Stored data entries

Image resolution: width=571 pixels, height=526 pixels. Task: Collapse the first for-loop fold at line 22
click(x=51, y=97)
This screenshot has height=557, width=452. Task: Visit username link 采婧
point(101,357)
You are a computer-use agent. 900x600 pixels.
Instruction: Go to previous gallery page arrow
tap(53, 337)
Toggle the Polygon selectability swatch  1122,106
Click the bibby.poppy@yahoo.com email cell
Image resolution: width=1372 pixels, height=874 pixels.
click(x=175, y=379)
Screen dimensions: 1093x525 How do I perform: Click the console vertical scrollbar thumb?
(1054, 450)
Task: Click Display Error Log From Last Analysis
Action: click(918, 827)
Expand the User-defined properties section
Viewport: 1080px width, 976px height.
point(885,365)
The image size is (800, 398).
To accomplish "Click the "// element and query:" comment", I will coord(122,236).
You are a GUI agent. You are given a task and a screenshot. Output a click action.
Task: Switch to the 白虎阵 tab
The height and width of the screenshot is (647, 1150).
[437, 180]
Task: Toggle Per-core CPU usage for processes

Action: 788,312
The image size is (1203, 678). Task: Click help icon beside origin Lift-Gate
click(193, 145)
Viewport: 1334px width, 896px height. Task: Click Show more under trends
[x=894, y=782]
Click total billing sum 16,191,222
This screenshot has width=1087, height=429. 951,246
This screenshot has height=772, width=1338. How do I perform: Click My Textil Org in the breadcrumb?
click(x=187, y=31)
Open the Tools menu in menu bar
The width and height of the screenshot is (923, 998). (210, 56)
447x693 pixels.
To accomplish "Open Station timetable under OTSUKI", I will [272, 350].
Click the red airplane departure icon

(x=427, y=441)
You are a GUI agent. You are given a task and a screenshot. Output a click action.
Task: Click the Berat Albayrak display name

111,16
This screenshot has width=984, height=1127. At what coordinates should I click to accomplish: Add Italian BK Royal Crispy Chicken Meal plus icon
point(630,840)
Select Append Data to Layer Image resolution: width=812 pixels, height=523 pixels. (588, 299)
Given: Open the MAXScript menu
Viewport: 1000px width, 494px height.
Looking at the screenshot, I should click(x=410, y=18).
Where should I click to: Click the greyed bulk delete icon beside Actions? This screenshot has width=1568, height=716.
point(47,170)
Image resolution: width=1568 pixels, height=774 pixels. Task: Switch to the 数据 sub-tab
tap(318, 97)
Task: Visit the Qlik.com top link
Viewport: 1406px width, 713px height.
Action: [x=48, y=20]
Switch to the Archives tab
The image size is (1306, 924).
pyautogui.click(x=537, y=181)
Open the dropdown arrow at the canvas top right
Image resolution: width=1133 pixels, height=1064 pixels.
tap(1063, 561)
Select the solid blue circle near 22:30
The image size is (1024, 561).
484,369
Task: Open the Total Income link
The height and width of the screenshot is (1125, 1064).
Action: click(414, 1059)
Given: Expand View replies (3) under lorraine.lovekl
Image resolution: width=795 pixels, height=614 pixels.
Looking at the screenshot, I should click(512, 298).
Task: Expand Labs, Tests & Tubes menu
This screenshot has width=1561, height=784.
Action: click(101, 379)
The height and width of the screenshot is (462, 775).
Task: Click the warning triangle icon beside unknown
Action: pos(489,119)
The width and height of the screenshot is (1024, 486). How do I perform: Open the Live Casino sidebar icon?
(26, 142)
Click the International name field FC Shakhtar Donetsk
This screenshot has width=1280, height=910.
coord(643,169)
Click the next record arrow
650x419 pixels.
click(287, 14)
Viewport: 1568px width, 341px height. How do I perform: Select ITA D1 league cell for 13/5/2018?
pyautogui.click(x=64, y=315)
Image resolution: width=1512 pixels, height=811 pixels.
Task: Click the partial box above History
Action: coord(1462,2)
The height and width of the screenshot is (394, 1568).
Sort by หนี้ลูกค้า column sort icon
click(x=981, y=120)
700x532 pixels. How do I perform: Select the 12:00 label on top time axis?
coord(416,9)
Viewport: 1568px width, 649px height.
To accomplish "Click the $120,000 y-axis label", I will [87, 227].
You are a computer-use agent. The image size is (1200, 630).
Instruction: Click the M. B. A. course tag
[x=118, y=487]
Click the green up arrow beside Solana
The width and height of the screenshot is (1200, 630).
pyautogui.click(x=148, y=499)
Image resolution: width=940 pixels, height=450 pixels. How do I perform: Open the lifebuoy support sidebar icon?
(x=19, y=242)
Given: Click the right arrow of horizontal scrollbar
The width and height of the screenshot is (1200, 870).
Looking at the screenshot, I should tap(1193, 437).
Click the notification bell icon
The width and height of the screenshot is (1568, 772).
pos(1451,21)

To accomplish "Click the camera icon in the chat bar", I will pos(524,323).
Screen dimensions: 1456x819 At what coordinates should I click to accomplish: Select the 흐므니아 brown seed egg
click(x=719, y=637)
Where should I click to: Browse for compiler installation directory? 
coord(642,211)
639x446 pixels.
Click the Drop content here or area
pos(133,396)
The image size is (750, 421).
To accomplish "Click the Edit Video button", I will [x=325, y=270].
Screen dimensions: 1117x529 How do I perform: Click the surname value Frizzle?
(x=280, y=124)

| What the exercise asks |
Transcribe the data in full, matching every line exactly.

| Response to the task |
Image resolution: width=571 pixels, height=526 pixels. Task: Collapse the first for-loop fold at line 22
click(x=51, y=97)
This screenshot has height=557, width=452. Task: Visit username link 采婧
point(101,357)
You are a computer-use agent. 900x600 pixels.
Instruction: Go to previous gallery page arrow
tap(53, 337)
Toggle the Polygon selectability swatch  1122,106
Click the bibby.poppy@yahoo.com email cell
Image resolution: width=1372 pixels, height=874 pixels.
click(x=175, y=379)
Screen dimensions: 1093x525 How do I perform: Click the console vertical scrollbar thumb?
(1054, 450)
Task: Click Display Error Log From Last Analysis
Action: click(918, 827)
Expand the User-defined properties section
Viewport: 1080px width, 976px height.
point(885,365)
The image size is (800, 398).
To accomplish "Click the "// element and query:" comment", I will coord(122,236).
You are a GUI agent. You are given a task and a screenshot. Output a click action.
Task: Switch to the 白虎阵 tab
The height and width of the screenshot is (647, 1150).
[437, 180]
Task: Toggle Per-core CPU usage for processes

Action: 788,312
The image size is (1203, 678). Task: Click help icon beside origin Lift-Gate
click(193, 145)
Viewport: 1334px width, 896px height. Task: Click Show more under trends
[x=894, y=782]
Click total billing sum 16,191,222
This screenshot has width=1087, height=429. 951,246
This screenshot has height=772, width=1338. How do I perform: Click My Textil Org in the breadcrumb?
click(x=187, y=31)
Open the Tools menu in menu bar
The width and height of the screenshot is (923, 998). (210, 56)
447x693 pixels.
To accomplish "Open Station timetable under OTSUKI", I will [272, 350].
Click the red airplane departure icon

(x=427, y=441)
You are a GUI agent. You are given a task and a screenshot. Output a click action.
Task: Click the Berat Albayrak display name

111,16
This screenshot has width=984, height=1127. At what coordinates should I click to accomplish: Add Italian BK Royal Crispy Chicken Meal plus icon
point(630,840)
Select Append Data to Layer Image resolution: width=812 pixels, height=523 pixels. (588, 299)
Given: Open the MAXScript menu
Viewport: 1000px width, 494px height.
Looking at the screenshot, I should click(x=410, y=18).
Where should I click to: Click the greyed bulk delete icon beside Actions? This screenshot has width=1568, height=716.
point(47,170)
Image resolution: width=1568 pixels, height=774 pixels. Task: Switch to the 数据 sub-tab
tap(318, 97)
Task: Visit the Qlik.com top link
Viewport: 1406px width, 713px height.
Action: [x=48, y=20]
Switch to the Archives tab
The image size is (1306, 924).
pyautogui.click(x=537, y=181)
Open the dropdown arrow at the canvas top right
Image resolution: width=1133 pixels, height=1064 pixels.
tap(1063, 561)
Select the solid blue circle near 22:30
The image size is (1024, 561).
484,369
Task: Open the Total Income link
The height and width of the screenshot is (1125, 1064).
Action: click(414, 1059)
Given: Expand View replies (3) under lorraine.lovekl
Image resolution: width=795 pixels, height=614 pixels.
Looking at the screenshot, I should click(512, 298).
Task: Expand Labs, Tests & Tubes menu
This screenshot has width=1561, height=784.
Action: click(101, 379)
The height and width of the screenshot is (462, 775).
Task: Click the warning triangle icon beside unknown
Action: pos(489,119)
The width and height of the screenshot is (1024, 486). How do I perform: Open the Live Casino sidebar icon?
(26, 142)
Click the International name field FC Shakhtar Donetsk
This screenshot has width=1280, height=910.
coord(643,169)
Click the next record arrow
650x419 pixels.
click(287, 14)
Viewport: 1568px width, 341px height. How do I perform: Select ITA D1 league cell for 13/5/2018?
pyautogui.click(x=64, y=315)
Image resolution: width=1512 pixels, height=811 pixels.
Task: Click the partial box above History
Action: coord(1462,2)
The height and width of the screenshot is (394, 1568).
Sort by หนี้ลูกค้า column sort icon
click(x=981, y=120)
700x532 pixels. How do I perform: Select the 12:00 label on top time axis?
coord(416,9)
Viewport: 1568px width, 649px height.
To accomplish "Click the $120,000 y-axis label", I will [87, 227].
You are a computer-use agent. The image size is (1200, 630).
Instruction: Click the M. B. A. course tag
[x=118, y=487]
Click the green up arrow beside Solana
The width and height of the screenshot is (1200, 630).
pyautogui.click(x=148, y=499)
Image resolution: width=940 pixels, height=450 pixels. How do I perform: Open the lifebuoy support sidebar icon?
(x=19, y=242)
Given: Click the right arrow of horizontal scrollbar
The width and height of the screenshot is (1200, 870).
Looking at the screenshot, I should tap(1193, 437).
Click the notification bell icon
The width and height of the screenshot is (1568, 772).
pos(1451,21)

To accomplish "Click the camera icon in the chat bar", I will pos(524,323).
Screen dimensions: 1456x819 At what coordinates should I click to accomplish: Select the 흐므니아 brown seed egg
click(x=719, y=637)
Where should I click to: Browse for compiler installation directory? 
coord(642,211)
639x446 pixels.
Click the Drop content here or area
pos(133,396)
The image size is (750, 421).
To accomplish "Click the Edit Video button", I will [x=325, y=270].
Screen dimensions: 1117x529 How do I perform: Click the surname value Frizzle?
(x=280, y=124)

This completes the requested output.